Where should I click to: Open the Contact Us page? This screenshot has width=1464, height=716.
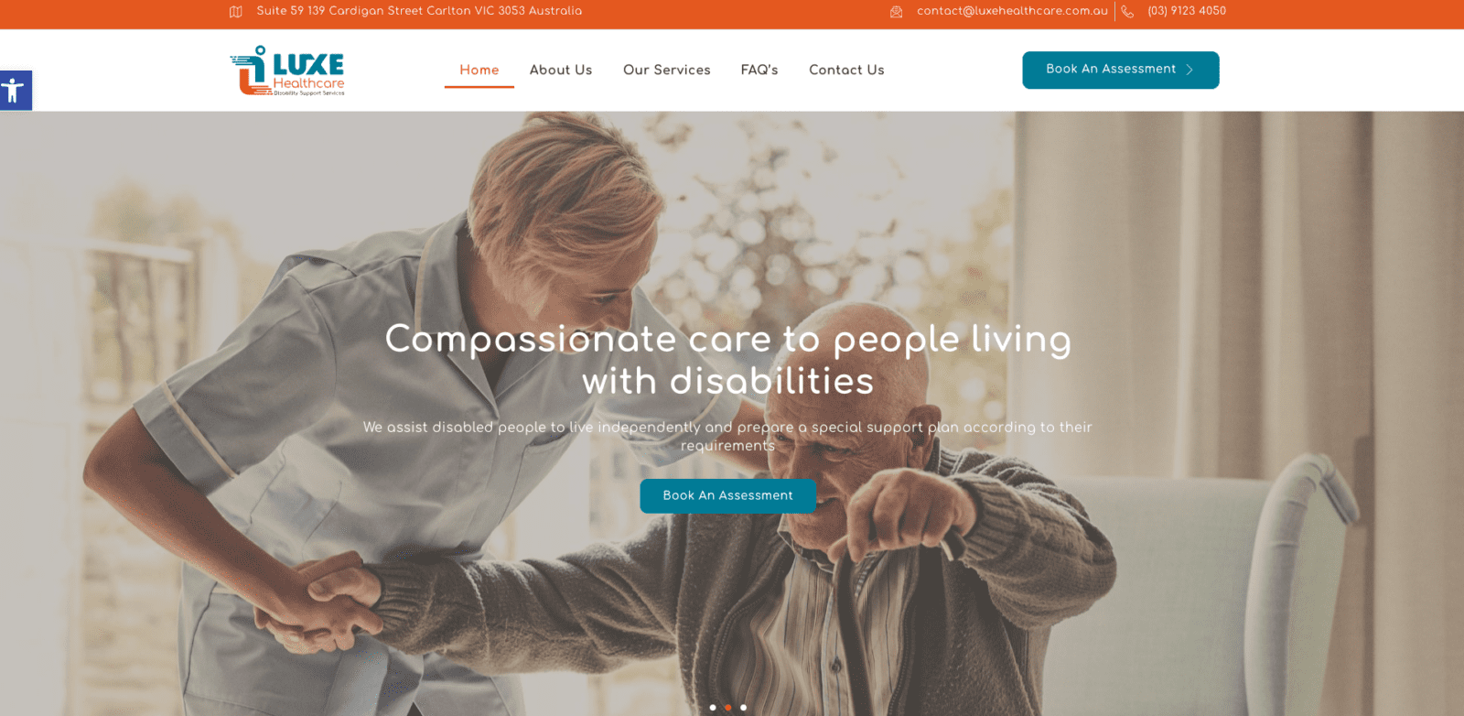click(846, 70)
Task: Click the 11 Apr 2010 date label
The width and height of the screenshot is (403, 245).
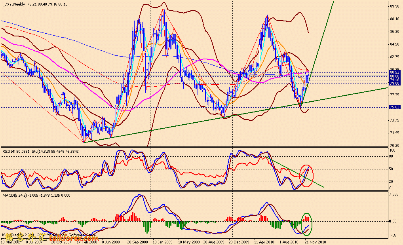Action: tap(265, 241)
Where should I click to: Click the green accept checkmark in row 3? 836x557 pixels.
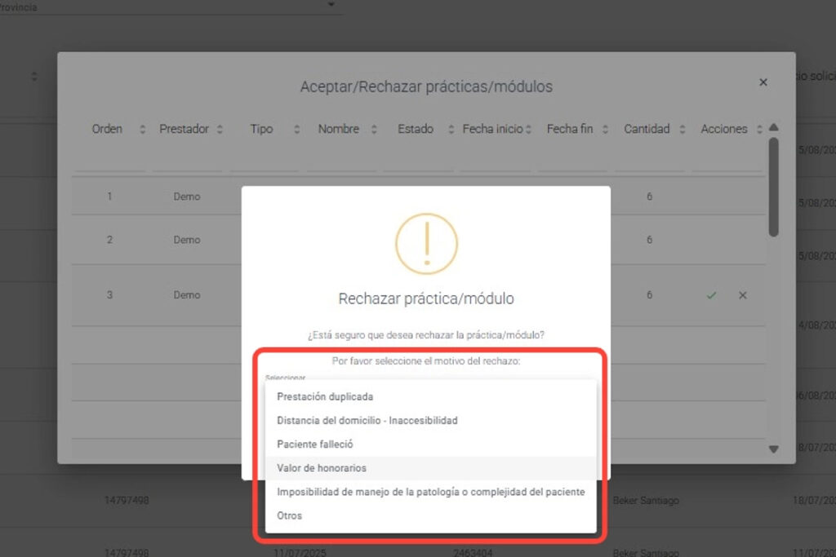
****************
▶ _Exercise_
Skip the pictures, then return the rest of the data exactly.

▶ _Answer to the problem_
Where should I click to: Open the Contact Us page? This screenshot has width=1464, height=716.
click(846, 70)
Task: Click the 11 Apr 2010 date label
The width and height of the screenshot is (403, 245).
Action: tap(265, 241)
Where should I click to: Click the green accept checkmark in row 3? 836x557 pixels.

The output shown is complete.